**Directions:**
Can you reproduce the data beneath, keeping every line exact?

**Exercise data:**
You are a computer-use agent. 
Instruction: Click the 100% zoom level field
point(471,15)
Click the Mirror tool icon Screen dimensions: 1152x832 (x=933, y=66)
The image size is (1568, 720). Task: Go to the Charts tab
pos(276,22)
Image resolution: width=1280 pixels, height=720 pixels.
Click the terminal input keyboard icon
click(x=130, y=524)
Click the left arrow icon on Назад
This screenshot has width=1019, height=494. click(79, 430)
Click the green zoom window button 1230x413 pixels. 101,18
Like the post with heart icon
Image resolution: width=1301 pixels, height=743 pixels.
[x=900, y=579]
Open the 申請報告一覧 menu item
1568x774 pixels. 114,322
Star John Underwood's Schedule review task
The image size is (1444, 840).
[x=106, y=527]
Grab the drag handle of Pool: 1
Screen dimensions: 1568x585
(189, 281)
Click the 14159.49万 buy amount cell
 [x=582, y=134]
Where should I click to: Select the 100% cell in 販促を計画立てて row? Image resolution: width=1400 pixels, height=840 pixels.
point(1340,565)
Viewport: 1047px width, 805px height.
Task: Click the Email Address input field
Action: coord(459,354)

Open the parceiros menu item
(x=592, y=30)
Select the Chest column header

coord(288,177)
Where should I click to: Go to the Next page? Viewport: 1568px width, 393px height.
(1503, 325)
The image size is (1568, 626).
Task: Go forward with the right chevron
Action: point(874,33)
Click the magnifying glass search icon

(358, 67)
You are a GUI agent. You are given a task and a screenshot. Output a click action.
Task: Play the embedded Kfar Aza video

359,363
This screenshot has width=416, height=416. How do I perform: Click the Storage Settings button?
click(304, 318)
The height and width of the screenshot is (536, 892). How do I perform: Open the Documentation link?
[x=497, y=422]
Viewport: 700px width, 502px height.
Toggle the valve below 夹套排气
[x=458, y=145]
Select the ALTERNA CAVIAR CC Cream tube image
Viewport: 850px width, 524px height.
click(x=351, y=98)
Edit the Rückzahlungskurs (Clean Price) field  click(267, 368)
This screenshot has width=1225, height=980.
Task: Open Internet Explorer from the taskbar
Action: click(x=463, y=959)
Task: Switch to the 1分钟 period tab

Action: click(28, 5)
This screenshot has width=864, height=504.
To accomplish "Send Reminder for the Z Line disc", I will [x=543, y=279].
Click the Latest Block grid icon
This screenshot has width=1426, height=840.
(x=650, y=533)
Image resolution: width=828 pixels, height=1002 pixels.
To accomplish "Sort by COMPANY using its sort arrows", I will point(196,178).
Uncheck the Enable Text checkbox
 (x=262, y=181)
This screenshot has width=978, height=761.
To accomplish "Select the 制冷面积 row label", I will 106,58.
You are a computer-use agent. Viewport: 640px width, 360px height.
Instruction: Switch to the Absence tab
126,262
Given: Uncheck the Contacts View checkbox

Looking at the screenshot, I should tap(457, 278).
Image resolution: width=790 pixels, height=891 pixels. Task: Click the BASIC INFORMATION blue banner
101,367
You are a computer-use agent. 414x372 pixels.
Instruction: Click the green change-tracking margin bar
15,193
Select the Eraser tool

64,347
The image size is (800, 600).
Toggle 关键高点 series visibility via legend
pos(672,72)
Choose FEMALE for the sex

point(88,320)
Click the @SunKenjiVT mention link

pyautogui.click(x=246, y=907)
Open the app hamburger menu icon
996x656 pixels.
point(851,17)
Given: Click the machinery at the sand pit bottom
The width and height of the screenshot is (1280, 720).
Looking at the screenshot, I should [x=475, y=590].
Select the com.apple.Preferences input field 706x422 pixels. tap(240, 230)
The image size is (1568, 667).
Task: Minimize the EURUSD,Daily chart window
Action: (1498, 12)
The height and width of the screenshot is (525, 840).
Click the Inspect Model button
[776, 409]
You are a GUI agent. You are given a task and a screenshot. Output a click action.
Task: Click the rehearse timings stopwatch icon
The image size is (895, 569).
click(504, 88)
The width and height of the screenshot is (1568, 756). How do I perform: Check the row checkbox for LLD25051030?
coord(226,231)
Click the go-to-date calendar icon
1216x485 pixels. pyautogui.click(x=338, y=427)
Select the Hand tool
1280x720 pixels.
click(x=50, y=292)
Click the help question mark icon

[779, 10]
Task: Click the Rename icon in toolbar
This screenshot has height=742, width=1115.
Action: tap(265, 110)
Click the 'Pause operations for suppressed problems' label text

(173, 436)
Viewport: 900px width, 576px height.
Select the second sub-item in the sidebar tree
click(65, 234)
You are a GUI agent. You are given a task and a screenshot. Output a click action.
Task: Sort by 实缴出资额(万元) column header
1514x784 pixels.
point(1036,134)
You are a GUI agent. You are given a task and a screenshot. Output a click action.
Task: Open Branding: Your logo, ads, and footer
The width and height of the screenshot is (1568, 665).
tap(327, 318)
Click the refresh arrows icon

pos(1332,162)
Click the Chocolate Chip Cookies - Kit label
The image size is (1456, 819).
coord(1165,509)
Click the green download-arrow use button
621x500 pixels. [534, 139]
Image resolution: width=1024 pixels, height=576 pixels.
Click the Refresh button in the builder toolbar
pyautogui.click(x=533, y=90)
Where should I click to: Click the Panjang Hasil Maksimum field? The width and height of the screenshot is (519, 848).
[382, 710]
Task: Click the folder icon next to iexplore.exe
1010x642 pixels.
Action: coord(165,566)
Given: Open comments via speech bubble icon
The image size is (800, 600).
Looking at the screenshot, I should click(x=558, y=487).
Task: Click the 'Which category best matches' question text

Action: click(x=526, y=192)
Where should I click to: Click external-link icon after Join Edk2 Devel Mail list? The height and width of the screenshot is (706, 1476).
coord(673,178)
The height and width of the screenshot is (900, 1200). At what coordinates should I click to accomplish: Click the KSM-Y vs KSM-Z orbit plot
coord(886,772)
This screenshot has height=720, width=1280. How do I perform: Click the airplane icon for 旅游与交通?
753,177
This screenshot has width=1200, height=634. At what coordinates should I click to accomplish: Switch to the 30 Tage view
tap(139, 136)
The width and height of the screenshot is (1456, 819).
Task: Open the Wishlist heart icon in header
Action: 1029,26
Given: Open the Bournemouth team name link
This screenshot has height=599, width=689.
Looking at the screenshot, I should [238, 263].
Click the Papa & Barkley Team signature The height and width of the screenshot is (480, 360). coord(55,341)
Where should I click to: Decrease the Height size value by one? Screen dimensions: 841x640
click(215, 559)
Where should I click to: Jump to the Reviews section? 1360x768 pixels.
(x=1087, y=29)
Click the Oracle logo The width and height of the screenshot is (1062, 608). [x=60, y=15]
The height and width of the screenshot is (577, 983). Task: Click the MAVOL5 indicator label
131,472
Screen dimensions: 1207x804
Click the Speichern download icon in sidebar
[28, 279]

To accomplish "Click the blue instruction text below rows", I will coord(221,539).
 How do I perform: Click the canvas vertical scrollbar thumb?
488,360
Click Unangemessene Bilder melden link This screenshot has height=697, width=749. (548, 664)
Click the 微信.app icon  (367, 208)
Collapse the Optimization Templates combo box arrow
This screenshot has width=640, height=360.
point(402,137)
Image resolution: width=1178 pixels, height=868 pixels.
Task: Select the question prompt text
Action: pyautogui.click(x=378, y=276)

**Task result:**
You are a computer-use agent. 
Instruction: Click the 100% zoom level field
point(471,15)
Click the Mirror tool icon Screen dimensions: 1152x832 (x=933, y=66)
The image size is (1568, 720). Task: Go to the Charts tab
pos(276,22)
Image resolution: width=1280 pixels, height=720 pixels.
Click the terminal input keyboard icon
click(x=130, y=524)
Click the left arrow icon on Назад
This screenshot has width=1019, height=494. click(79, 430)
Click the green zoom window button 1230x413 pixels. 101,18
Like the post with heart icon
Image resolution: width=1301 pixels, height=743 pixels.
[x=900, y=579]
Open the 申請報告一覧 menu item
1568x774 pixels. 114,322
Star John Underwood's Schedule review task
The image size is (1444, 840).
[x=106, y=527]
Grab the drag handle of Pool: 1
Screen dimensions: 1568x585
(189, 281)
Click the 14159.49万 buy amount cell
 [x=582, y=134]
Where should I click to: Select the 100% cell in 販促を計画立てて row? Image resolution: width=1400 pixels, height=840 pixels.
point(1340,565)
Viewport: 1047px width, 805px height.
Task: Click the Email Address input field
Action: coord(459,354)

Open the parceiros menu item
(x=592, y=30)
Select the Chest column header

coord(288,177)
Where should I click to: Go to the Next page? Viewport: 1568px width, 393px height.
(1503, 325)
The image size is (1568, 626).
Task: Go forward with the right chevron
Action: point(874,33)
Click the magnifying glass search icon

(358, 67)
You are a GUI agent. You are given a task and a screenshot. Output a click action.
Task: Play the embedded Kfar Aza video

359,363
This screenshot has width=416, height=416. How do I perform: Click the Storage Settings button?
click(304, 318)
The height and width of the screenshot is (536, 892). How do I perform: Open the Documentation link?
[x=497, y=422]
Viewport: 700px width, 502px height.
Toggle the valve below 夹套排气
[x=458, y=145]
Select the ALTERNA CAVIAR CC Cream tube image
Viewport: 850px width, 524px height.
click(x=351, y=98)
Edit the Rückzahlungskurs (Clean Price) field  click(267, 368)
This screenshot has width=1225, height=980.
Task: Open Internet Explorer from the taskbar
Action: click(x=463, y=959)
Task: Switch to the 1分钟 period tab

Action: click(28, 5)
This screenshot has width=864, height=504.
To accomplish "Send Reminder for the Z Line disc", I will [x=543, y=279].
Click the Latest Block grid icon
This screenshot has width=1426, height=840.
(x=650, y=533)
Image resolution: width=828 pixels, height=1002 pixels.
To accomplish "Sort by COMPANY using its sort arrows", I will point(196,178).
Uncheck the Enable Text checkbox
 (x=262, y=181)
This screenshot has width=978, height=761.
To accomplish "Select the 制冷面积 row label", I will 106,58.
You are a computer-use agent. Viewport: 640px width, 360px height.
Instruction: Switch to the Absence tab
126,262
Given: Uncheck the Contacts View checkbox

Looking at the screenshot, I should tap(457, 278).
Image resolution: width=790 pixels, height=891 pixels. Task: Click the BASIC INFORMATION blue banner
101,367
You are a computer-use agent. 414x372 pixels.
Instruction: Click the green change-tracking margin bar
15,193
Select the Eraser tool

64,347
The image size is (800, 600).
Toggle 关键高点 series visibility via legend
pos(672,72)
Choose FEMALE for the sex

point(88,320)
Click the @SunKenjiVT mention link

pyautogui.click(x=246, y=907)
Open the app hamburger menu icon
996x656 pixels.
point(851,17)
Given: Click the machinery at the sand pit bottom
The width and height of the screenshot is (1280, 720).
Looking at the screenshot, I should [x=475, y=590].
Select the com.apple.Preferences input field 706x422 pixels. tap(240, 230)
The image size is (1568, 667).
Task: Minimize the EURUSD,Daily chart window
Action: (1498, 12)
The height and width of the screenshot is (525, 840).
Click the Inspect Model button
[776, 409]
You are a GUI agent. You are given a task and a screenshot. Output a click action.
Task: Click the rehearse timings stopwatch icon
The image size is (895, 569).
click(504, 88)
The width and height of the screenshot is (1568, 756). How do I perform: Check the row checkbox for LLD25051030?
coord(226,231)
Click the go-to-date calendar icon
1216x485 pixels. pyautogui.click(x=338, y=427)
Select the Hand tool
1280x720 pixels.
click(x=50, y=292)
Click the help question mark icon

[779, 10]
Task: Click the Rename icon in toolbar
This screenshot has height=742, width=1115.
Action: tap(265, 110)
Click the 'Pause operations for suppressed problems' label text

(173, 436)
Viewport: 900px width, 576px height.
Select the second sub-item in the sidebar tree
click(65, 234)
You are a GUI agent. You are given a task and a screenshot. Output a click action.
Task: Sort by 实缴出资额(万元) column header
1514x784 pixels.
point(1036,134)
You are a GUI agent. You are given a task and a screenshot. Output a click action.
Task: Open Branding: Your logo, ads, and footer
The width and height of the screenshot is (1568, 665).
tap(327, 318)
Click the refresh arrows icon

pos(1332,162)
Click the Chocolate Chip Cookies - Kit label
The image size is (1456, 819).
coord(1165,509)
Click the green download-arrow use button
621x500 pixels. [534, 139]
Image resolution: width=1024 pixels, height=576 pixels.
Click the Refresh button in the builder toolbar
pyautogui.click(x=533, y=90)
Where should I click to: Click the Panjang Hasil Maksimum field? The width and height of the screenshot is (519, 848).
[382, 710]
Task: Click the folder icon next to iexplore.exe
1010x642 pixels.
Action: coord(165,566)
Given: Open comments via speech bubble icon
The image size is (800, 600).
Looking at the screenshot, I should click(x=558, y=487).
Task: Click the 'Which category best matches' question text

Action: click(x=526, y=192)
Where should I click to: Click external-link icon after Join Edk2 Devel Mail list? The height and width of the screenshot is (706, 1476).
coord(673,178)
The height and width of the screenshot is (900, 1200). At what coordinates should I click to accomplish: Click the KSM-Y vs KSM-Z orbit plot
coord(886,772)
This screenshot has height=720, width=1280. How do I perform: Click the airplane icon for 旅游与交通?
753,177
This screenshot has width=1200, height=634. At what coordinates should I click to accomplish: Switch to the 30 Tage view
tap(139, 136)
The width and height of the screenshot is (1456, 819).
Task: Open the Wishlist heart icon in header
Action: 1029,26
Given: Open the Bournemouth team name link
This screenshot has height=599, width=689.
Looking at the screenshot, I should [238, 263].
Click the Papa & Barkley Team signature The height and width of the screenshot is (480, 360). coord(55,341)
Where should I click to: Decrease the Height size value by one? Screen dimensions: 841x640
click(215, 559)
Where should I click to: Jump to the Reviews section? 1360x768 pixels.
(x=1087, y=29)
Click the Oracle logo The width and height of the screenshot is (1062, 608). [x=60, y=15]
The height and width of the screenshot is (577, 983). Task: Click the MAVOL5 indicator label
131,472
Screen dimensions: 1207x804
Click the Speichern download icon in sidebar
[28, 279]

To accomplish "Click the blue instruction text below rows", I will coord(221,539).
 How do I perform: Click the canvas vertical scrollbar thumb?
488,360
Click Unangemessene Bilder melden link This screenshot has height=697, width=749. (548, 664)
Click the 微信.app icon  (367, 208)
Collapse the Optimization Templates combo box arrow
This screenshot has width=640, height=360.
point(402,137)
Image resolution: width=1178 pixels, height=868 pixels.
Task: Select the question prompt text
Action: pyautogui.click(x=378, y=276)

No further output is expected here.